According to a report in the Mail on Sunday officials have repeatedly insisted that horse meat was only found in the food chain after some random inspections were carried out at plants in early November.

However, Owen Paterson, the British Secretary of State for Environment, Food and Rural Affairs has admitted that Irish officials received a tip-off about the possible contamination weeks before they began testing beef products for horse DNA.

The information came to light last week during an exchange in the House of Commons in the UK. Mr Paterson reportedly told MPs:

“The reason the Irish agency picked up this issue in the Irish plant was that it had local intelligence that there was a prolem. That is why it did a random check – I cleared this with the Irish Agriculture Minister Simon Coveney.”

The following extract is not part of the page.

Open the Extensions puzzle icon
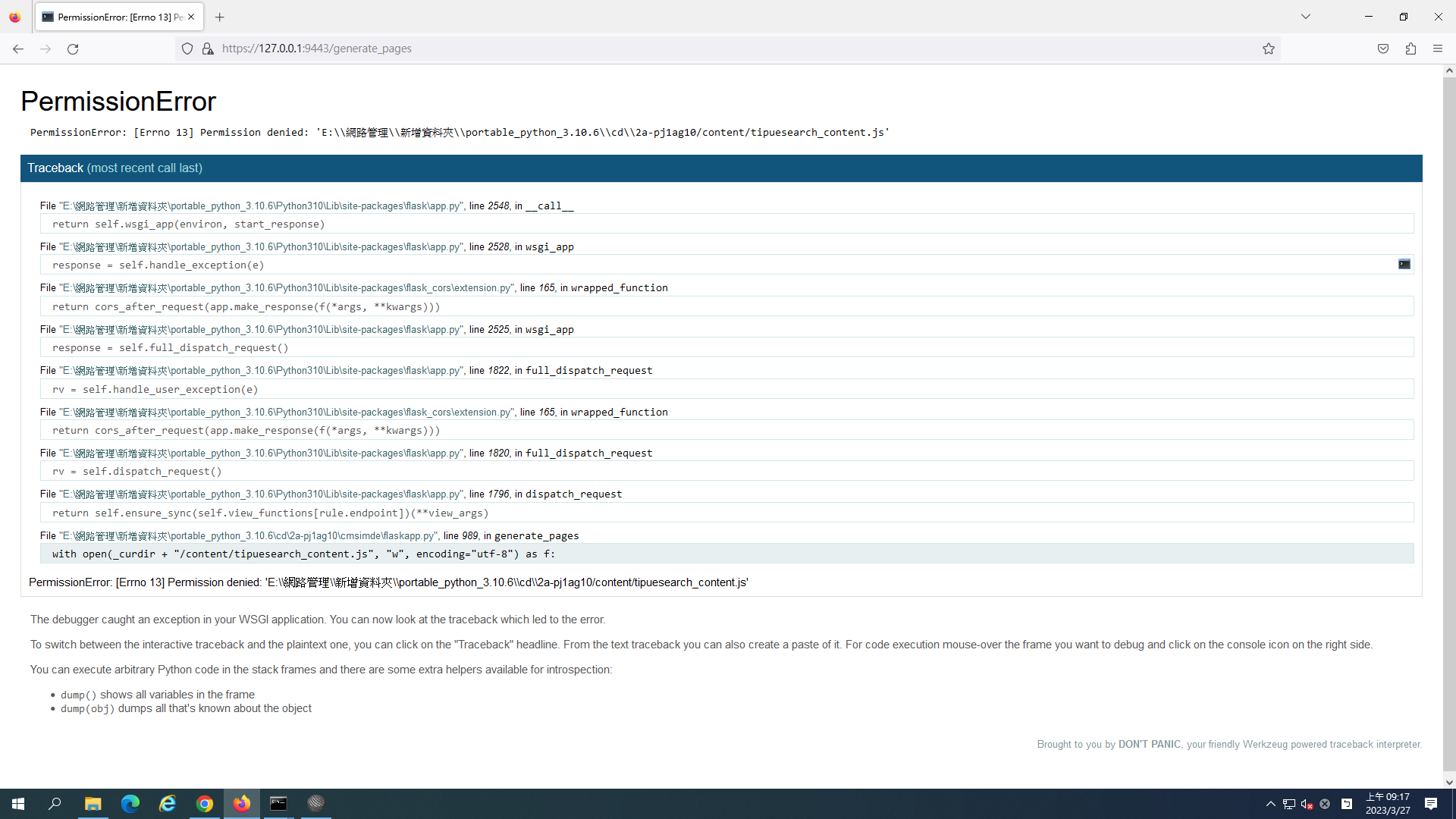The image size is (1456, 819). click(1410, 49)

Dozens of frozen beef products have already been recalled due to contamination

According to reports, Irish food safety officials had test results that indicated strong traces of horse meat in beef on November 30th of last year. However, rather than raising the alarm, they decided to sit on the results and order more tests instead.

“What has happened is sloppiness at best and criminality at worst. We have found that in the areas where food was contaminated with products which shouldn’t have been there, it was deliberate. That is unacceptable,” said Philip Clarke, the chief executive of Tesco (Tesco’s own-brand frozen beef burgers were found to be contaminated with 29 per cent horse meat).

The Irish Food Safety Authority has stated that it did not act on any kind of tip-off and that it cannot comment on “conversations between Ministers.” Meanwhile, the Department of Agriculture declined to comment on the report.

It is expected that tougher controls on food consignments traded within the European Union will be agreed upon before the end of the month. As it stands, the horse meat scandal has already spread to 12 EU countries.